I never felt as nice as the rest of my family. It wasn’t until I started here at Kerrington that I realized it’s not that I’m not as nice, I just see people more clearly. I spy their twisted motives and ill intentions. The entitled brats here only honed that sense, only deepened my conviction that, by and large, people look out for themselves. If they’re gonna suck, I’m gonna manipulate them to my own ends. Thus . . . my choice of profession.

“I’m made for this job,” I tell her.

“So am I,” she fires back, her voice defensive. “My advisor says survival of the fittest, but I don’t think about life in terms of Darwin.”

“You mean science?
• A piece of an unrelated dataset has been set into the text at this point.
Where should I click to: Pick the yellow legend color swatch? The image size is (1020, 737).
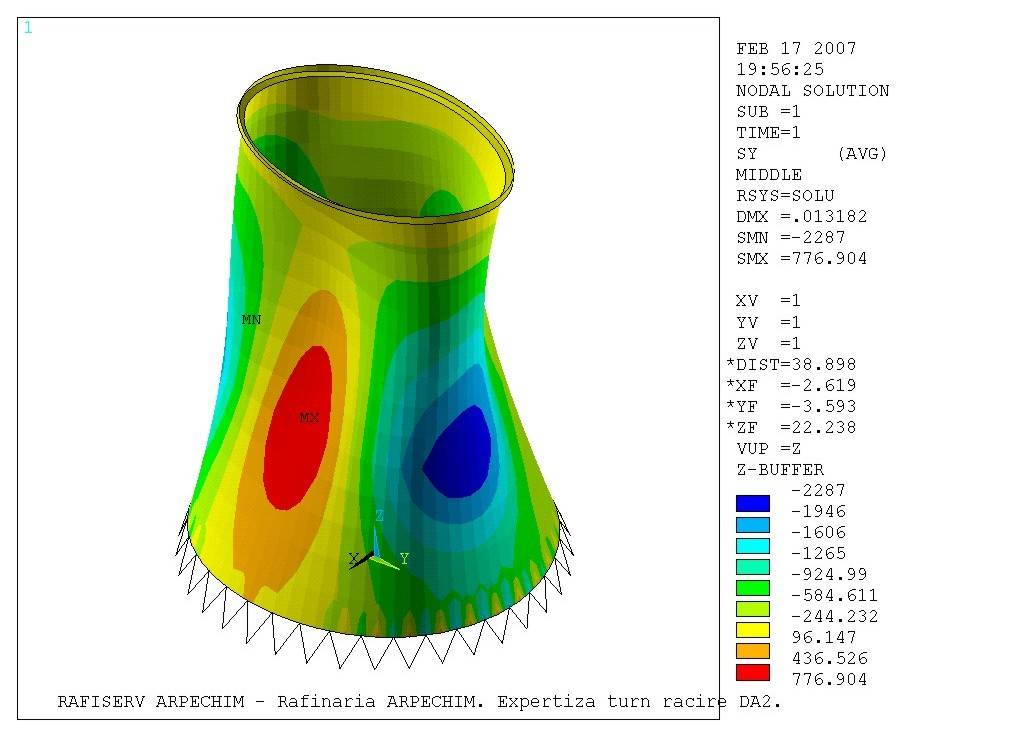coord(752,630)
Facts? Truth?”

“No, I mean in terms of the last man . . . person . . . standing . . . in terms of having to eliminate everyone else so that you come out on top. A food chain culture that thrives on atavism.”

That sounds like life to me, but I let her keep talking.

“I think less Darwin, more . . .” her eyes search the room as if the answer might be painted on the laundromat’s Pepto-pink walls “. . . Maslow.”

“Maslow?” I ask. “Two completely different schools of thought.”

“Yes, but both predictive of human behavior.” She leans toward me, warming to the subject. “Darwin used evolution, our most base biology, and Maslow used psychology, but both sought to understand why humans do what they do and how we end up with the best of the best.”

“And you think Maslow has it right?” I ask skeptically. “Convince me.”

She quirks her lips at my continued nod to Professor Albright.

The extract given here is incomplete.